Берестов понимал, что ему без помощи не справиться. Он полагал, что Горелл вряд ли останется ночевать в незнакомом месте. Во всяком случае на него это непохоже. Значит, в любую минуту он может выйти и направиться дальше. Ночью, на пустынных улицах, залитых луной, следить за человеком одному трудно.

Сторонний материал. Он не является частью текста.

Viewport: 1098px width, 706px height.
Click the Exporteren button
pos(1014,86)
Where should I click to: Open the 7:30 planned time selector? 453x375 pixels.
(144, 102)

Женщины ушли. Одна из них стояла и настойчиво и ласково звала: «Вася, Вася, пес драный, иди, я тебе супчику дам, после опять пойдешь шаландать».
С крыши сарайчика спрыгнул длинный и плоский черный кот с наглыми зелеными глазами. С урчанием он кинулся в ноги к женщине и заходил вокруг колен, вздрагивая твердым хвостом, загнутым на кончике, как у скорпиона.
Берестов уже знал по голосу эту женщину. Из ее реплик в общем разговоре он узнал, что у нее несколько взрослых сыновей и муж работают все на одном заводе. Дочка — врач, уехала с мужем летчиком на Чукотку, и еще растет в семье воспитанница-сирота, оставшаяся после смерти старых друзей. В разговоре она ни с кем не спорила, чужих слов не осуждала, но когда обращались к ней, твердо выражала свое мнение.
— Идем домой, супчику поедим! — повторила женщина коту, и он, взвизгнув, первым кинулся к дверям флигеля.
— Мамаша! — тихо позвал Берестов.
Женщина остановилась и огляделась.
— Мамаша, подойдите сюда, пожалуйста! — тихо повторил Берестов.
Женщина подошла и с молчаливым, недоверчивым удивлением посмотрела на Берестова, все еще лежащего между бревнами.
— Мамаша! — сказал Берестов, не поднимая головы. — Близко от вас находится один вредный человек. Мне его выследить надо. Я вам дам бумажку с номером телефона, куда надо позвонить, вы идите сейчас в автомат и аккуратненько скажите, что Берестов просит прислать людей, Пионерская улица, двадцать один. Все, больше ничего не надо, поймут, только вы быстрее!